*Task item*.
Retype the listing that follows, leaving nothing out.

*Task data*.
────────────────────

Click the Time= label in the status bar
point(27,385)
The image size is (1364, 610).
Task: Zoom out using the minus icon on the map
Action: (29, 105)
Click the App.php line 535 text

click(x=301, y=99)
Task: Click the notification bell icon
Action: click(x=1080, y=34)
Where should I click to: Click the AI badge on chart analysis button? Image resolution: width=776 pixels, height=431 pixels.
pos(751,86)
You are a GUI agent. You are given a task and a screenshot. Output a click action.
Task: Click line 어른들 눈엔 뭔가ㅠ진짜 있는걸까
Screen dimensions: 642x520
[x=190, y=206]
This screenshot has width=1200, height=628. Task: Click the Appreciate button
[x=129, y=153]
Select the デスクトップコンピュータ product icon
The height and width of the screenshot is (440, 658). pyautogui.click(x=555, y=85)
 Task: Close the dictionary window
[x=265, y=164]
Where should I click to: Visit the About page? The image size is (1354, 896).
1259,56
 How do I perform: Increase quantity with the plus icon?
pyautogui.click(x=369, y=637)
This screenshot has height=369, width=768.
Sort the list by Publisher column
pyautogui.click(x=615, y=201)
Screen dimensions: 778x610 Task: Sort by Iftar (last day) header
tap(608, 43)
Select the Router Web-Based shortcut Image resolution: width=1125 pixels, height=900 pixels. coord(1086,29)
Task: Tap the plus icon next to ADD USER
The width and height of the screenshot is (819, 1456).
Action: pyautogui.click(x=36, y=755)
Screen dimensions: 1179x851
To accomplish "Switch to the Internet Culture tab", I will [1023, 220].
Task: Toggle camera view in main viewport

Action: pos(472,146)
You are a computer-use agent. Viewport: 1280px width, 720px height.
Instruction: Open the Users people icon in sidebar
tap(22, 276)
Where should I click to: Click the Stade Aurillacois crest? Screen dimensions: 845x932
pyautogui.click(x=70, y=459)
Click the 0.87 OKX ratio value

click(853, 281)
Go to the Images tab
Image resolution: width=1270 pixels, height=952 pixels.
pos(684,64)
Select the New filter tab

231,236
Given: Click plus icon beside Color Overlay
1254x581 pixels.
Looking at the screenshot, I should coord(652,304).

────────────────────

*Answer section*.
Click the Time= label in the status bar
point(27,385)
The image size is (1364, 610).
Task: Zoom out using the minus icon on the map
Action: (29, 105)
Click the App.php line 535 text

click(x=301, y=99)
Task: Click the notification bell icon
Action: click(x=1080, y=34)
Where should I click to: Click the AI badge on chart analysis button? Image resolution: width=776 pixels, height=431 pixels.
pos(751,86)
You are a GUI agent. You are given a task and a screenshot. Output a click action.
Task: Click line 어른들 눈엔 뭔가ㅠ진짜 있는걸까
Screen dimensions: 642x520
[x=190, y=206]
This screenshot has width=1200, height=628. Task: Click the Appreciate button
[x=129, y=153]
Select the デスクトップコンピュータ product icon
The height and width of the screenshot is (440, 658). pyautogui.click(x=555, y=85)
 Task: Close the dictionary window
[x=265, y=164]
Where should I click to: Visit the About page? The image size is (1354, 896).
1259,56
 How do I perform: Increase quantity with the plus icon?
pyautogui.click(x=369, y=637)
This screenshot has height=369, width=768.
Sort the list by Publisher column
pyautogui.click(x=615, y=201)
Screen dimensions: 778x610 Task: Sort by Iftar (last day) header
tap(608, 43)
Select the Router Web-Based shortcut Image resolution: width=1125 pixels, height=900 pixels. coord(1086,29)
Task: Tap the plus icon next to ADD USER
The width and height of the screenshot is (819, 1456).
Action: pyautogui.click(x=36, y=755)
Screen dimensions: 1179x851
To accomplish "Switch to the Internet Culture tab", I will [1023, 220].
Task: Toggle camera view in main viewport

Action: pos(472,146)
You are a computer-use agent. Viewport: 1280px width, 720px height.
Instruction: Open the Users people icon in sidebar
tap(22, 276)
Where should I click to: Click the Stade Aurillacois crest? Screen dimensions: 845x932
pyautogui.click(x=70, y=459)
Click the 0.87 OKX ratio value

click(853, 281)
Go to the Images tab
Image resolution: width=1270 pixels, height=952 pixels.
pos(684,64)
Select the New filter tab

231,236
Given: Click plus icon beside Color Overlay
1254x581 pixels.
Looking at the screenshot, I should coord(652,304).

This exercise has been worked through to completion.